Merger Between Bonheur and Ganger Rolf Approved

Shareholders and executives at Bonheur ASA and Ganger Rolf ASA approved a recently proposed merger between the two companies during Extraordinary General Meetings (EGMs) held separately today.

Photo: Fred.Olsen Windcarrier

The Chairman of the Shareholders’ Committee chaired the EGM. All items on the agenda, which was sent to Oslo Stock Exchange on 23 February 2016, were unanimously resolved in accordance with the corresponding proposals as identified in the summons and placed before the EGM.

The EGM consequentially approved the duly distributed merger plan with appendices dated 11 February 2016 regarding the merger of Bonheur ASA and Ganger Rolf ASA with Bonheur ASA as the surviving company, and the merger will now be carried out subject to and in accordance with the conditions set out in the merger plan.

Following the EGM’s approval of the merger plan and subsequent mandatory announcement in the Norwegian Register of Business Enterprises, a six week creditor notice period will commence.

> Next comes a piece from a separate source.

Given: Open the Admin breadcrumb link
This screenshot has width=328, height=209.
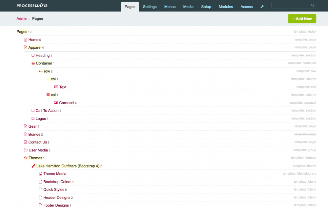Looking at the screenshot, I should pos(22,18).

Bonheur will revert in due course with dates for completion of the merger.

The corporate structure of Bonheur and Ganger Rolf has historically taken the form of a cross ownership between the two companies, with Bonheur currently owning 62.66% of Ganger Rolf, and Ganger Rolf owning 20.70% of Bonheur.

The boards of Bonheur and Ganger Rolf have resolved upon a proposed exchange ratio whereby each Ganger Rolf shareholder will receive 0.8174 Bonheur shares for every one Ganger Rolf share, representing 23.95 % of the combined company on a fully diluted basis.

The companies have a 50% stake each in Fred. Olsen Windcarrier AS, a company providing transport and installation services for the offshore wind industry, and Universal Foundation Norway AS, a turbine foundations provider.